I'm moving away from Threads and trying to implement Coroutines for a data-intensive app. I keep running into issues with structured concurrency and Job cancellation. What is the best way to handle exceptions in a CoroutineScope so that one failing child doesn't kill the whole parent process?
3 answers
Structured concurrency is key. You should generally avoid using GlobalScope as it lives for the lifetime of the app and can cause leaks. Use CoroutineScope tied to a lifecycle. For error handling, use SupervisorJob or supervisorScope. Unlike a regular Job, a SupervisorJob allows a child coroutine to fail without cancelling its siblings or the parent. Also, always use try-catch inside the coroutine or a CoroutineExceptionHandler. Remember that cancellation is cooperative—your code must check isActive or call suspending functions like yield() to be cancellable.
How are you testing these Coroutines? I've found that debugging race conditions in Coroutines can be even trickier than with standard threads if you aren't using the right Dispatchers.
I always recommend using Flow for continuous data streams. It’s built on top of Coroutines and handles backpressure naturally, which is great for data-heavy apps.

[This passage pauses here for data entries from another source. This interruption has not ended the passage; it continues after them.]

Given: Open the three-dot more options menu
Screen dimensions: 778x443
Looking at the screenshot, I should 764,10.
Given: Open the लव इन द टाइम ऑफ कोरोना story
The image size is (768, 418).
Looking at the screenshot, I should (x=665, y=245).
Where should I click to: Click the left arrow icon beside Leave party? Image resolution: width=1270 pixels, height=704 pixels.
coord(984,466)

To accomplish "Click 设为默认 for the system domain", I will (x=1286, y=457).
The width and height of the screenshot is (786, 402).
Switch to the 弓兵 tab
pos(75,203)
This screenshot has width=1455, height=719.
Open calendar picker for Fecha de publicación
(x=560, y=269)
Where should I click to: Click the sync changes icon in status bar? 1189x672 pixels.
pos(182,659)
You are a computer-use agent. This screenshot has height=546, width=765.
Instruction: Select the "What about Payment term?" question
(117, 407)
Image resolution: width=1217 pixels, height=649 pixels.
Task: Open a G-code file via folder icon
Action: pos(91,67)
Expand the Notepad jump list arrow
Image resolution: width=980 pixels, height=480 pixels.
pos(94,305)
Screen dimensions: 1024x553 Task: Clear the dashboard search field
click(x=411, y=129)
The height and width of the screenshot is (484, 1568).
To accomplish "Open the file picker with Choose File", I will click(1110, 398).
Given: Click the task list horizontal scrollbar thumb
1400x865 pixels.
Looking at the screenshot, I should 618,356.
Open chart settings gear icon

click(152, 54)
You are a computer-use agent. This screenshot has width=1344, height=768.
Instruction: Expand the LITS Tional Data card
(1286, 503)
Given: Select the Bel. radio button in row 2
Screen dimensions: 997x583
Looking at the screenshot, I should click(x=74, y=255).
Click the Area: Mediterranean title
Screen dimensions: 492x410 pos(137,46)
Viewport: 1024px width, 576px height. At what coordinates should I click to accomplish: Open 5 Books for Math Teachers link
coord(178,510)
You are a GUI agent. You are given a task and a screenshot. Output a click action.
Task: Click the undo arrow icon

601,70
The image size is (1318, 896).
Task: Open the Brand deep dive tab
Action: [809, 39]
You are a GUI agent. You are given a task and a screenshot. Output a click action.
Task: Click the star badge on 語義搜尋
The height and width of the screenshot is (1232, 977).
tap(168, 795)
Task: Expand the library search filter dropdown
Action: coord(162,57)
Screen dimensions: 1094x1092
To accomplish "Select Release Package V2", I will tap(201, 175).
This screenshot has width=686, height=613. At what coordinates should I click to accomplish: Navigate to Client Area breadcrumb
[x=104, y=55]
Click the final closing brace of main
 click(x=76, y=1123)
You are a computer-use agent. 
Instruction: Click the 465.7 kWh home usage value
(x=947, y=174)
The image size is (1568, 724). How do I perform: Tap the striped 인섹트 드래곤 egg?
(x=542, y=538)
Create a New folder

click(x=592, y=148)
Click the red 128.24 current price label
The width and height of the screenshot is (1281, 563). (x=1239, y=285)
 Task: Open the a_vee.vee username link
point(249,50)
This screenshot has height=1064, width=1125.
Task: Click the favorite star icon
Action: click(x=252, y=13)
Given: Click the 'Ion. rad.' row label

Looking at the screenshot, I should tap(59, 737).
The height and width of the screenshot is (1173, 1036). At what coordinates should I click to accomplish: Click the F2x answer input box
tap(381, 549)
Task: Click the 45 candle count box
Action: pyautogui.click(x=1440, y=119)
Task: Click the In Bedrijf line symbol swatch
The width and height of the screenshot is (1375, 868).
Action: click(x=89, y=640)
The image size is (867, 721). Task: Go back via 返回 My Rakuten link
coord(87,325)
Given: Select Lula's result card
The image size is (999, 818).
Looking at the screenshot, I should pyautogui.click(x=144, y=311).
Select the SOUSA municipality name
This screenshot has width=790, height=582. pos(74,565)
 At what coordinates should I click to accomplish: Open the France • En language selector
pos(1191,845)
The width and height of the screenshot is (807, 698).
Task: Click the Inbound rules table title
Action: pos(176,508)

Susan is right. Switching to Flow for our database queries and API polling made our state management so much more predictable compared to standard suspend functions.
Mark, testing is definitely a challenge. We use runTest from the kotlinx-coroutines-test library. It provides a TestDispatcher that lets you control "virtual time," which makes it much easier to test delays and timeouts without actually waiting. It really helps in identifying those tricky race conditions by making the execution deterministic during your CI runs.